Reviewers praised the PlayStation Vita version for its technical performance, despite hardware constraints, and for providing the full console version experience on a portable system. Hopper complimented the graphics, stating that the Vita port matched the visual fidelity of the console versions. Martin Robinson of Eurogamer claimed Ultimate Marvel vs. Capcom 3 was one of the Vita's "finer-looking launch games", praising its detail and faithfulness to the original. However, he criticized the addition of touchscreen controls, stating its implementation fell short of the mark laid down by Super Street Fighter IV: 3D Edition.

During the 15th Annual Interactive Achievement Awards, the Academy of Interactive Arts & Sciences nominated Ultimate Marvel vs. Capcom 3 for "Fighting Game of the Year", but lost to Mortal Kombat.

Ultimate Marvel vs. Capcom 3 reached number 19 in the United Kingdom PlayStation 3 sales chart and number 24 for the Xbox 360. The game sold approximately 600,000 units worldwide for the PlayStation 3 and Xbox 360 during the first two months of its release. By March 2015, the game had sold 1.20 million units for the PS3 and Xbox 360. As of March 2024, it has sold 3 million units across the PS3, Xbox 360, PS4, PC, and Xbox One.

Aggregate score
| Aggregator | Score |
|---|---|
| Metacritic | PS3: 80/100 X360: 79/100 VITA: 80/100 PS4: 77/100 XONE: 78/100 |

Review scores
| Publication | Score |
|---|---|
| 1Up.com | B+ |
| G4 | 4/5 |
| Game Informer | 8/10 |
| GamePro | 4/5 |
| GameSpot | 8/10 |
| GamesRadar+ | 7/10 |
| IGN | 8.5/10 |

Award
| Publication | Award |
|---|---|
| IGN: Best of 2011 | Best Fighting Game |

==Sequel==

Following the release of Ultimate Marvel vs. Capcom 3 for the PlayStation Vita in 2012, Marvel's new parent company, The Walt Disney Company, which acquired Marvel in 2009, chose not to renew Capcom's license with the Marvel characters, instead opting to put them in its own self-published Disney Infinity series. As a result, Capcom had to pull both Ultimate Marvel vs. Capcom 3 and Marvel vs.

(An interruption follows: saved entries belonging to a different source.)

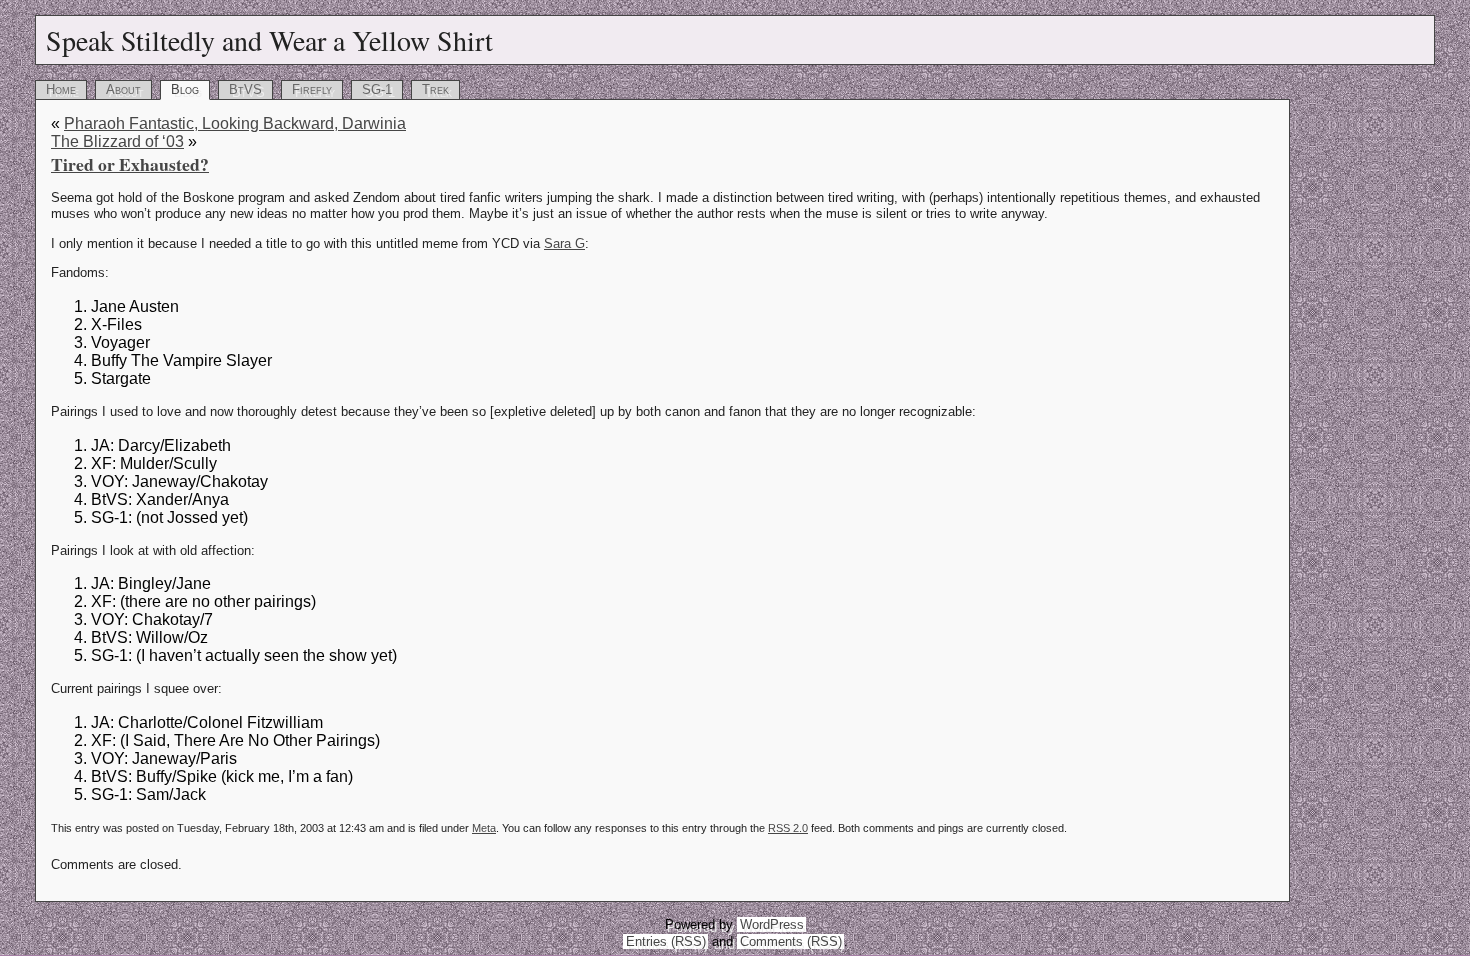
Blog (185, 89)
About (123, 89)
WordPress (772, 924)
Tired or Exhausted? (130, 164)
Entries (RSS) (666, 941)
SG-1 (377, 89)
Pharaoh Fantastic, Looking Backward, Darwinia (235, 123)
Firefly (312, 89)
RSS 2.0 (788, 828)
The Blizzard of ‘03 (117, 141)
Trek (435, 89)
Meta (484, 828)
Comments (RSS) (791, 941)
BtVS (245, 89)
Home (61, 89)
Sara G (564, 243)
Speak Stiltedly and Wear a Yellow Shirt (269, 40)
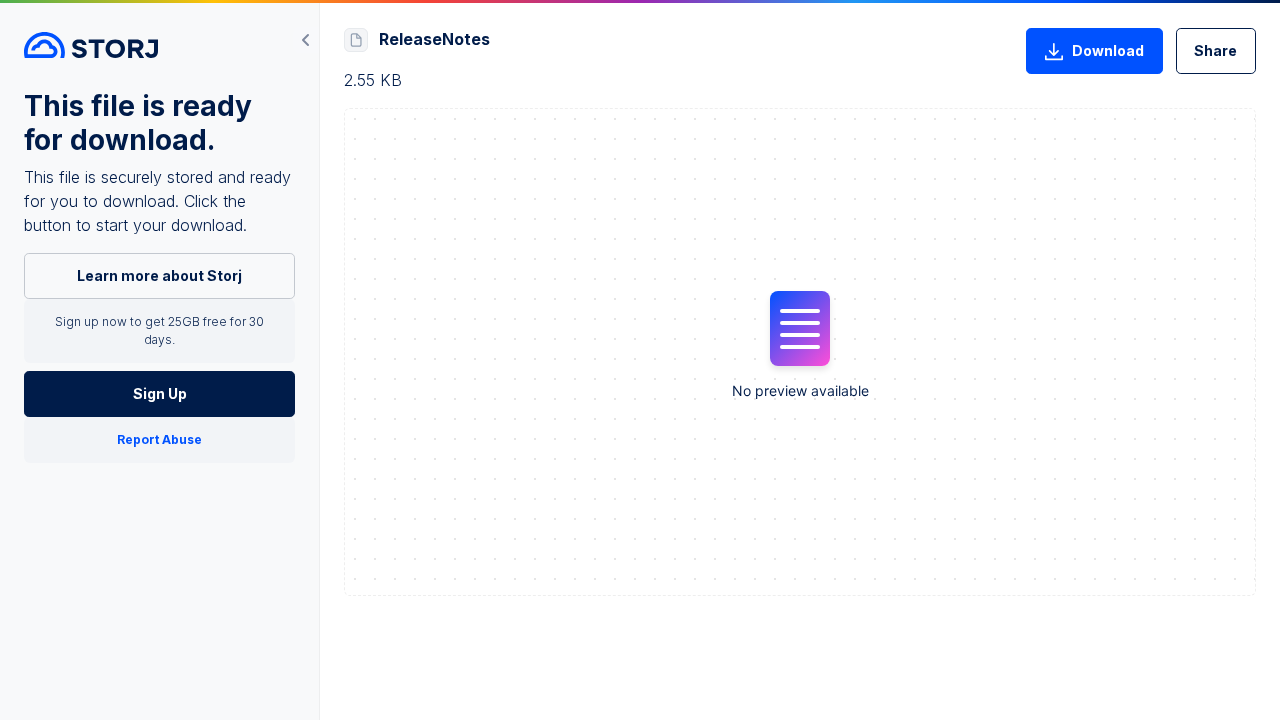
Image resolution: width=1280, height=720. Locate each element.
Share (1215, 50)
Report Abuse (159, 439)
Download (1108, 50)
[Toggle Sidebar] (306, 40)
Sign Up (160, 393)
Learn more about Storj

Capcom 2: New Age of Heroes off Xbox Live Arcade and the PlayStation Network in 2013. However, in 2016, Disney decided to cancel its Disney Infinity series, discontinue self-publishing efforts, and switch to a licensing-only model, allowing them to license their characters to third-party game developers, including Capcom. On December 3 that year Marvel vs. Capcom: Infinite was officially unveiled during Sony's PlayStation Experience event. The game was released on September 19, 2017, for PlayStation 4, Windows, and Xbox One.